ZeeVee Zv-100

Plenty of boxes will stream video from your PC in one room to a TV in another, but they all have two things in common: You need to provide the network, and you need to buy one box for each TV you want to stream to. ZeeVee has a better idea: One Zv-100 will stream video from your PC to all your HDTVs by using your home’s existing coaxial wiring as a network.
But here are five limitations you should know about up front: First, the Zv-100 will stream only to digital TVs equipped with digital QAM tuners—it can’t stream video to a simple monitor or an analog television set. Second, ZeeVee does not currently recommend the Zv-100 for use in households with satellite TV service (only cable TV is supported). Third, the Zv-100 is limited to streaming video at 720p resolution. Fourth, the Zv-100’s $500 price tag is justified only if you’re interested in streaming to more than one HDTV. A media center extender is a much cheaper solution otherwise. And finally, the box takes over the host PC while streaming—the computer can’t be used for any other purpose during this time. Still interested?
The Zv-100 bundle consists of the fanless ZvBox (while we appreciate the silence, you can fry an egg on its surface while it’s in use), the ZvRemote (an RF/IR combo model that can control a PC anywhere in your house, plus up to three TVs), and the ZvReceiver (which sends and receives commands from the remote and relays them to your PC via USB).
The ZvBox captures your PC’s audio and video output (carried over USB and VGA cables, respectively), encodes it in real time to MPEG-2, and “broadcasts” it on a private channel on your coax network. When you tune your HDTVs’ QAM tuners to this channel, they receive this private broadcast. So while you can stream to multiple HDTVs, they’ll all receive the same content (which can be a problem if you want to watch Dexter but would prefer that your children watch something that won’t cause nightmares).

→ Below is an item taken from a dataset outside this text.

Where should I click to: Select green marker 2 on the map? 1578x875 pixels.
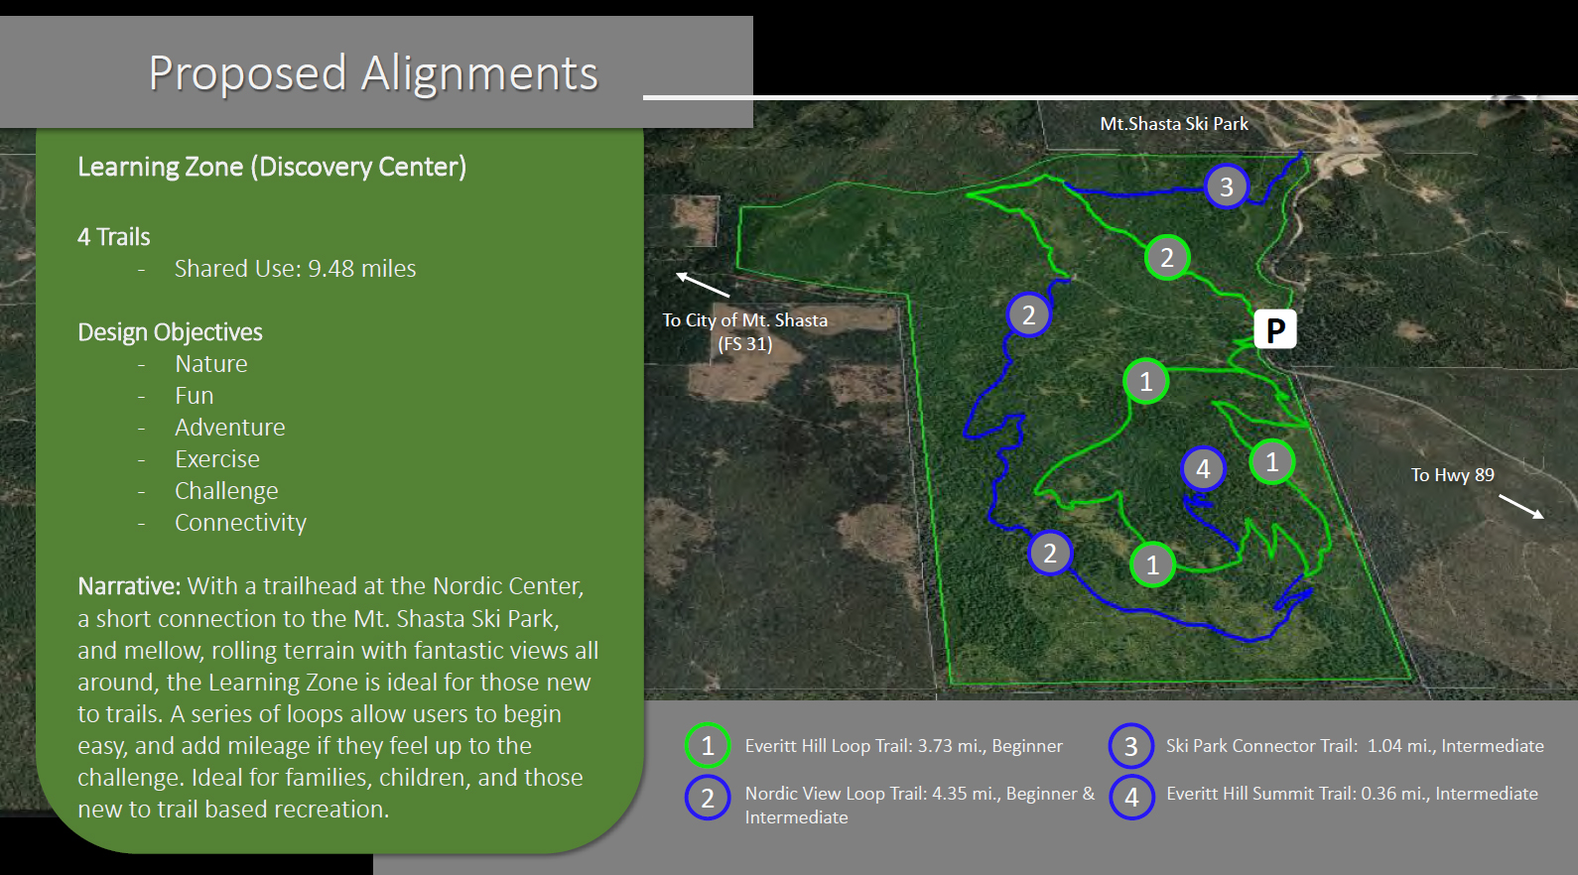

The RF remote enables you to control every aspect of your PC as if you were sitting in front of it. It’s extremely well designed, with the exception of one blunder: It has a notebook-style track pad that doesn’t recognize finger taps (left and right mouse buttons are placed beneath the track pad, which means you have to look at the remote to find them).
The remote has all the other buttons you’d expect, including transport (play, pause, fast forward, etc.), a telephone-style numeric keypad (for entering both numbers and letters), volume control, and so on. It even has keyboard-style arrow keys that make it very easy to scroll web pages. A large button in the center of the remote calls up a rudimentary 10-foot Zviewer interface (with preset links to sites such as Hulu, YouTube, Netflix, ABC, and a few others) that makes it easier to manage the system from your couch. Another button calls up Windows Media Center, if your version of Windows is so equipped.
The quality of the streamed video is excellent, but you’re completely dependent on your HDTV’s speakers when it comes to sound (unless your set has an audio output that you can connect to an A/V receiver or powered speakers). The fact that the ZvBox is limited to analog VGA (received from your PC and passed through to your monitor) is a major problem if your rig’s videocard has only one output (as many home-theater and notebook PCs do) because it compromises your desktop experience and prevents you from connecting a 30-inch LCD.
We’ve listed a lot of limitations in this review; if none of them bothers you, the Zv-100 is a great solution. With the exception of the satellite TV issue and the fact that the ZvBox takes over the host PC while streaming, we think the ZeeVee team has done just about everything possible to create a fabulous no-new-wires, multi-client video-streaming system at a reasonable price.
ZeeVee Zv-100

The Wire
Streams to multiple HDTVs using existing wiring.
Law & Order
Streams to multiple HDTVs; limited to 720p; touchpad doesn’t recognize finger taps.